Huron-Clinton Metropark in Ray Township, Michigan

Wolcott Mill Metropark is a Huron-Clinton Metropark located in rural Ray Township, Michigan. The northern branch of the Clinton River is a fixture of the park as it bisects the entirety of the park.

==History==
Huron-Clinton Metroparks Authority began assembling land for the park around 1973. The historic Wolcott Mill was purchased by Macomb Community College in the mid-1960s, but the college chose not to establish a campus there and sold the mill to the Metroparks Authority in 1979. The mill was intended to be the centerpiece of the park, which would span 3,000 acres and utilize agriculturally-poor land within the Clinton River's floodplain. Some residents of Ray Township opposed the park, expecting it to lower property values due to the influx of park users.

Plans were scaled back in 1985, but by early 1986, the park still had not opened because Ray Township would not approve permits for the park. The Metroparks Authority changed its vision for the park, as the township did not want a "picnic park" with beaches in the vein of Stony Creek Metropark but was more amenable to an "attraction park" with a historic village that might be developed in the future, or a nature center.

The mill opened in May 1987 for guided group tours by appointment, and by 1989, it was open for self-guided tours.

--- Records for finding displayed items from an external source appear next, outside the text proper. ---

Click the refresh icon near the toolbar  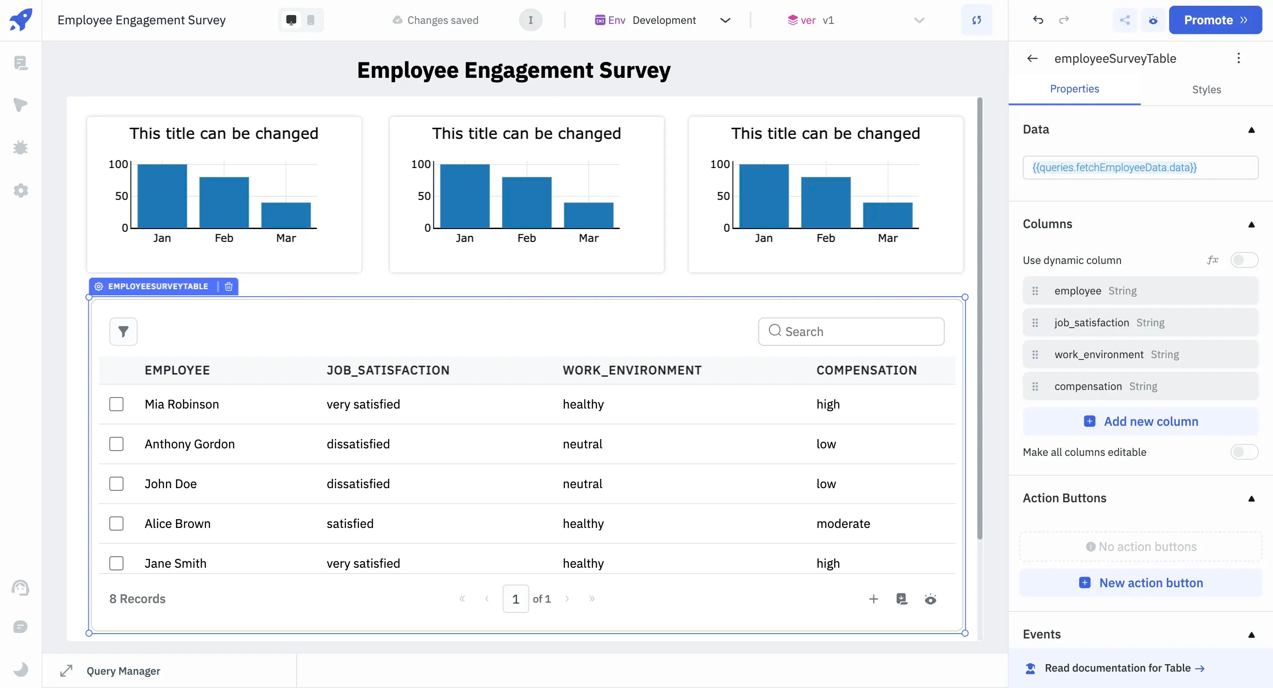[x=976, y=20]
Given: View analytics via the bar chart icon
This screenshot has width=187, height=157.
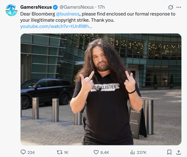Looking at the screenshot, I should [x=132, y=152].
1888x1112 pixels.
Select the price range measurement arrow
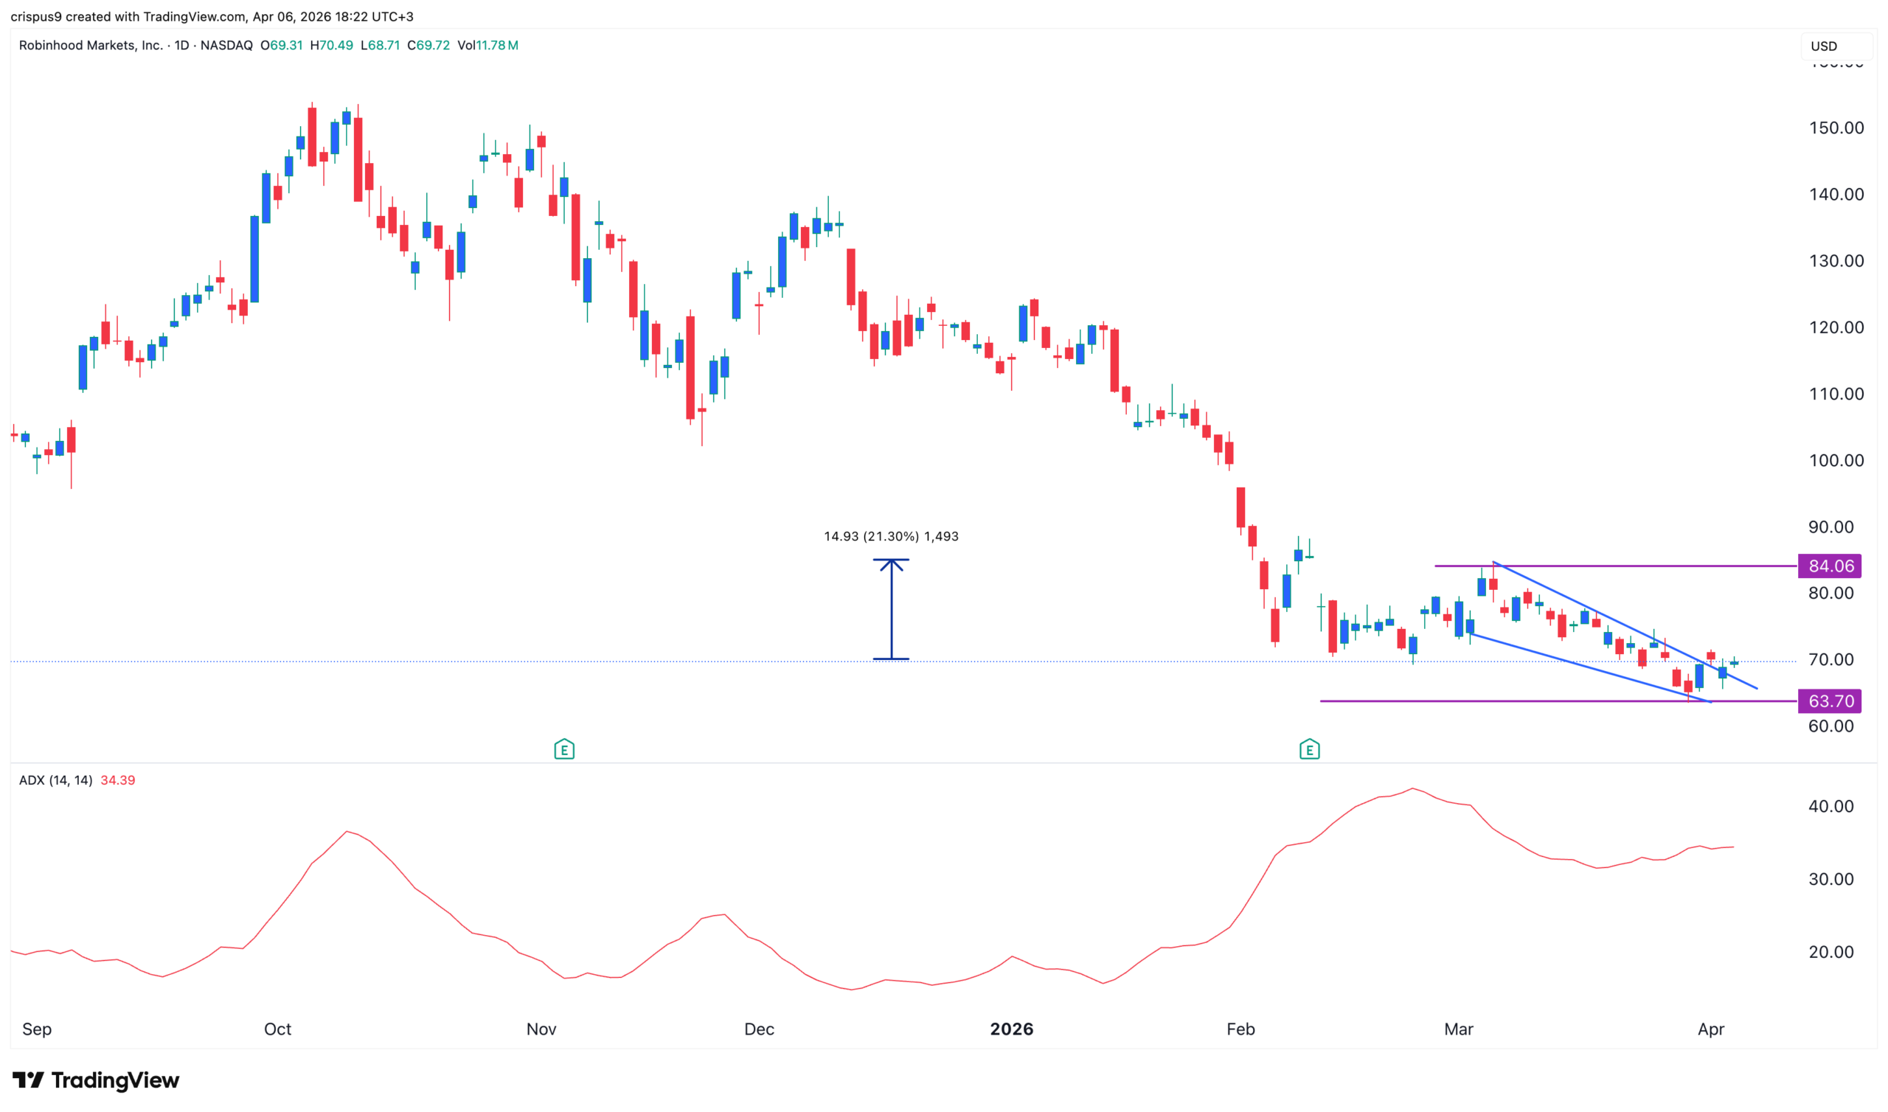coord(891,608)
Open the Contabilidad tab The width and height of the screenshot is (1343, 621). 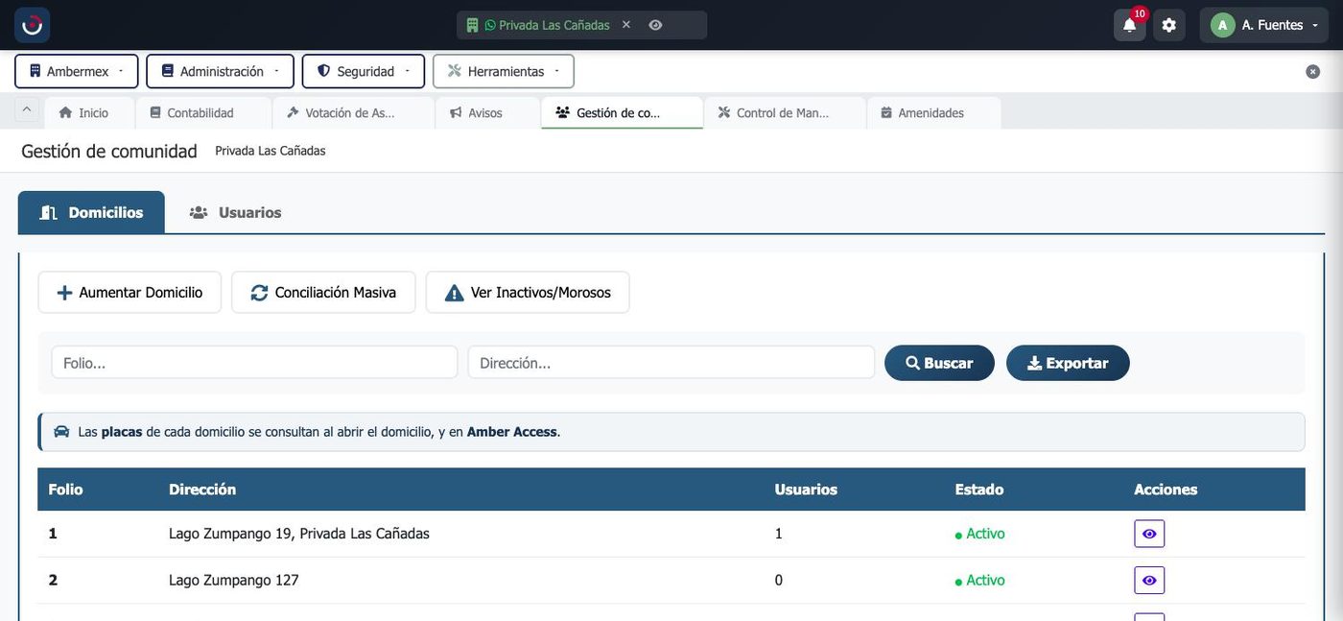click(x=202, y=112)
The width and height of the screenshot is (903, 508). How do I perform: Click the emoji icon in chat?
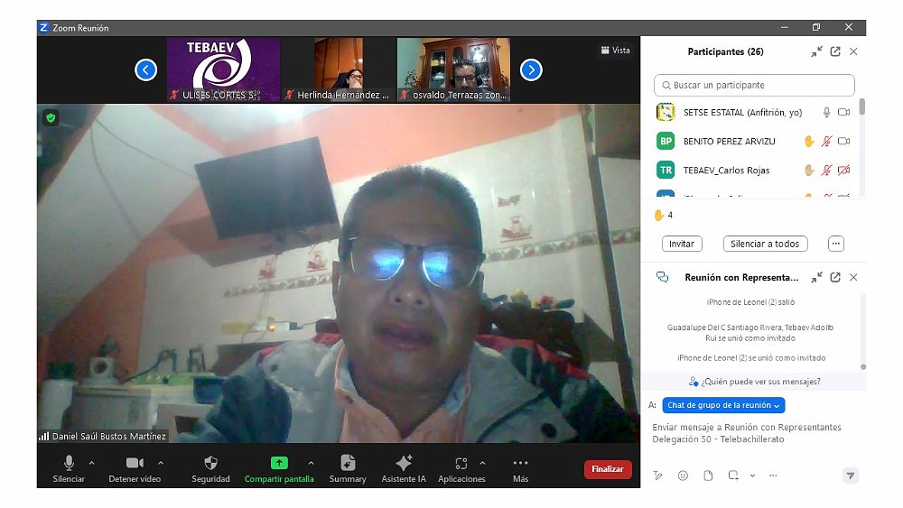click(x=683, y=476)
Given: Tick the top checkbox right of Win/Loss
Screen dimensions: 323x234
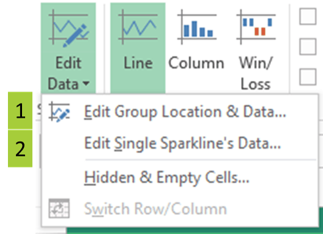Looking at the screenshot, I should pyautogui.click(x=308, y=16).
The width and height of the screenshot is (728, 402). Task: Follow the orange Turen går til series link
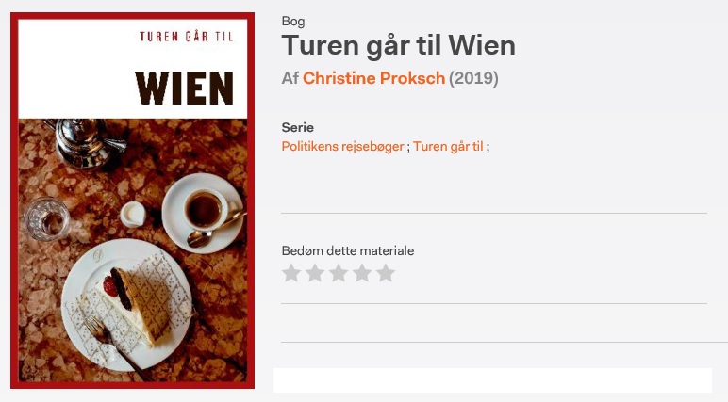448,147
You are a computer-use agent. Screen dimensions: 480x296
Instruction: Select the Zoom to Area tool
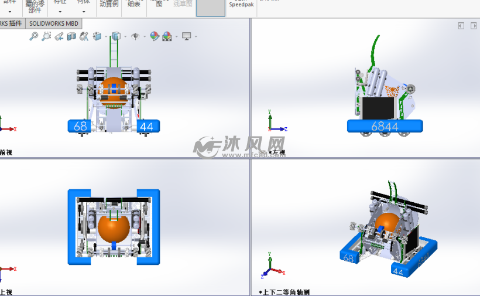click(46, 36)
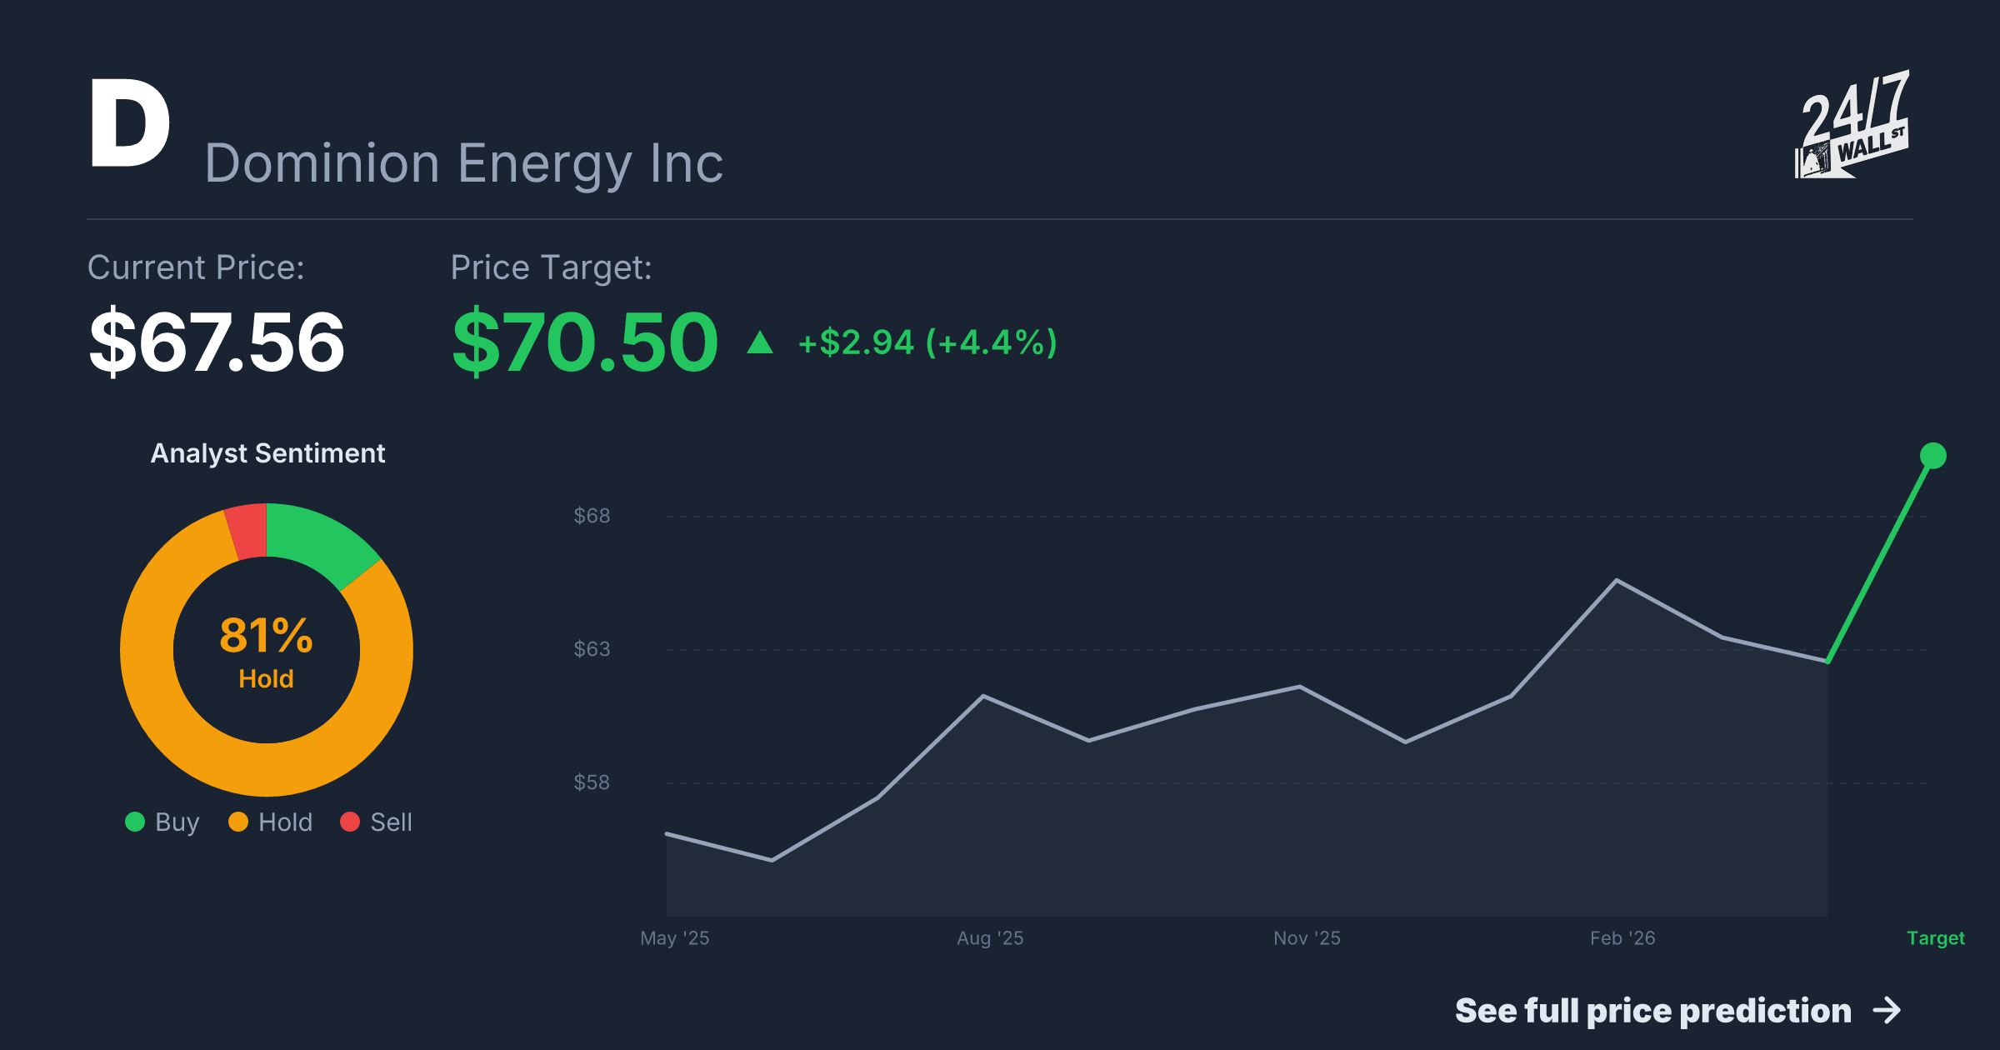Click the Aug '25 axis label
Viewport: 2000px width, 1050px height.
click(x=990, y=938)
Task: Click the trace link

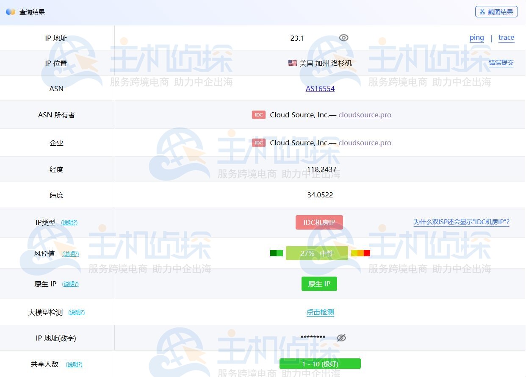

By 1993, the park's Farm Learning Center was being developed, aided by the donation of two Percheron draft houses in 1994. By 1995, sheep and cows had been added and the farm was growing all food for the animals. Inspired by the farm at Kensington Metropark, it was to be a test-bed for crop and fertilizer experimentation in cooperation with Michigan State University. The farm became more accessible to the public with the construction of a parking lot and restrooms in 1997.

==The park==
The park covers 2,625 acres (1,062 hectares) and features a variety of activities. Wolcott Mill has 10 mi of equestrian trails. A former 18-hole golf course closed and is now walking trails. Wolcott Mill also has "Camp Rotary", a camping area for organized youth groups.

==The mill==
The park's namesake mill was built in 1847 and operated until 1967. The mill was both a grist and a feed mill, and the machinery used for this purpose is still viewable. In addition, there are exhibits, demonstrations, and other buildings viewable in the Mill complex. The barn museum features the history of American barns, a buggy, antique farming equipment and tools. The various hiking trails of Wolcott Mill also start near the Mill complex.

==The farm==
Wolcott Mill has a 250-acre (101 hectares) working farm. The farm has a herd of dairy cows as well as chickens, goats, pigs, sheep, and horses. There are also a variety of crops planted in the fields surrounding the farm.